Zwei Gebiete für Wohnungsbau in Fuldatal - Platz für bis zu 60 Häuser

Wohngebiet statt Sportplatz: Die Gemeinde will die Rasenfläche „Auf der Treber“ in Ihringshausen zu Baugrund umwandeln. Die großen Linden rechts sollen bei der Erschließung möglichst erhalten bleiben. Foto: Schräer

Fuldatal.

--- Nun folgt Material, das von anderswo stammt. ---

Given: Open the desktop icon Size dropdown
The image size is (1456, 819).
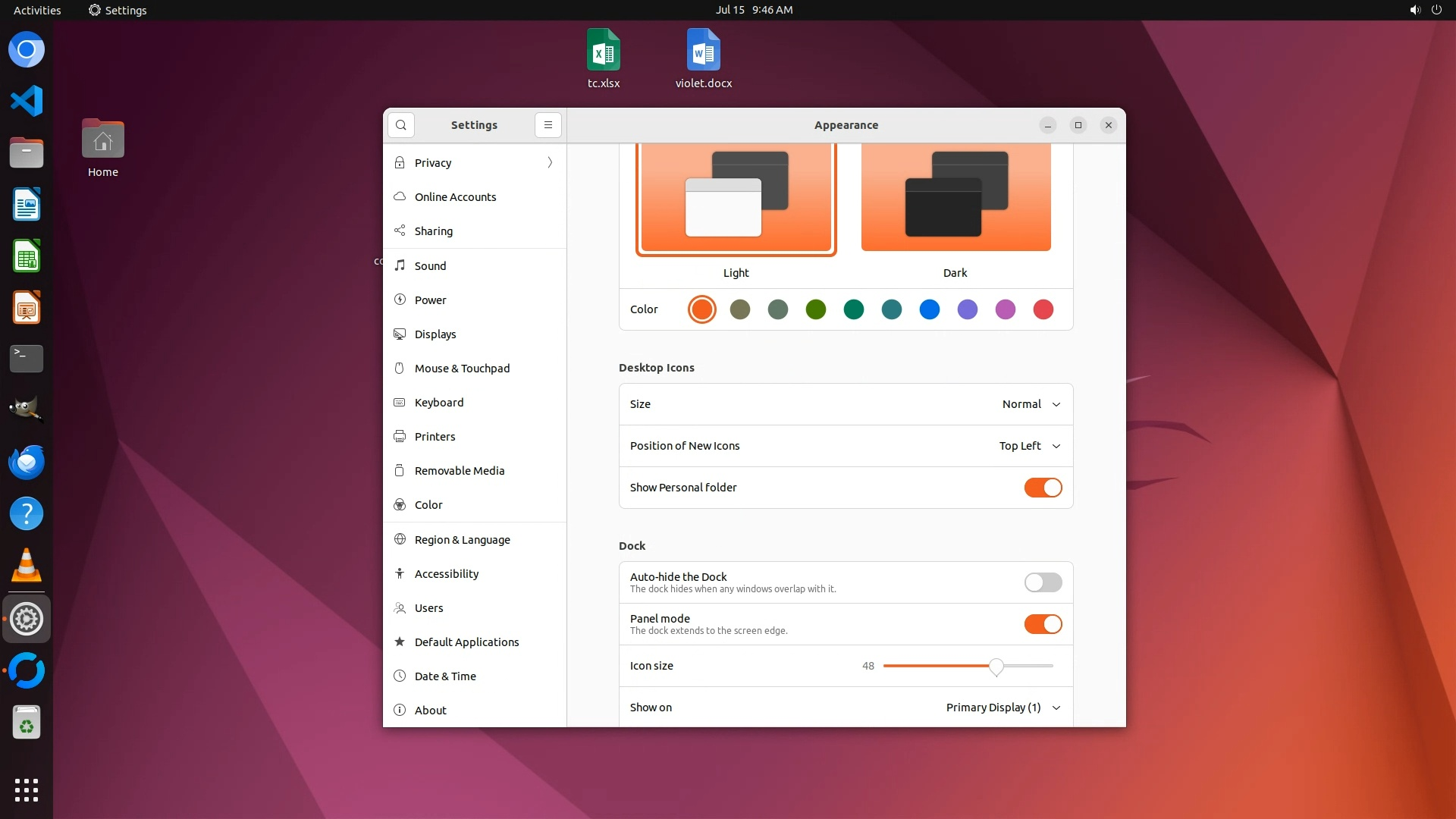Looking at the screenshot, I should click(1031, 404).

Die Gemeinde Fuldatal arbeitet weiter an ihrer positiven Entwicklung. Am Mittwochabend beschlossen die Gemeindevertreter zwei Bebauungspläne für weiteren Wohnraum in Ihringshausen.

Noch vor wenigen Tagen hatten die veröffentlichten Bevölkerungszahlen von 2013 der Gemeinde mit einem Plus von 95 Einwohnern gegenüber 2012 den Spitzenplatz im Landkreis Kassel beim Zuwachs bescheinigt. Und das bei allgemein sinkenden Werten.

Einmal geht es um eine 1,4 Hektar große Fläche an der Stockbreite. Diese wird derzeit noch landwirtschaftlich genutzt. Die private Eigentümerin hat die Fläche bereits an die Dr. Theusner GmbH aus Kaufungen verkauft. Die Gesellschaft plant auf dem Areal in Nachbarschaft vorhandener Bebauung bis zu 26 Ein- und Mehrfamilienhäuser. Sie ist in Abstimmung mit der Gemeinde für die Erschließung des Gebietes zuständig. Kosten entstehen damit für die Kommune nicht.

Baustart soll 2015 sein, sagt Jörg Ackermann, Geschäftsführer der Gesellschaft. Die will auch private Bauherren mit ins Boot nehmen. Diese müssen sich aber an das geplante Konzept halten. So soll es zum Beispiel eine zentrale Wärmeversorgung für alle Neubauten geben.

Das zweite Gebiet, dessen Bebauungsplan jetzt auf den Weg gebracht wurde, liegt an der Straße Auf der Treber. Es umfasst den nicht mehr benötigten Sportplatz, der von der Gemeinde inzwischen eingezogen wurde. Auf einer Fläche von 1,5 Hektar könnten bis zu 26 Grundstücke für Wohnhäuser entstehen, so Bürgermeister Karsten Schreiber (CDU).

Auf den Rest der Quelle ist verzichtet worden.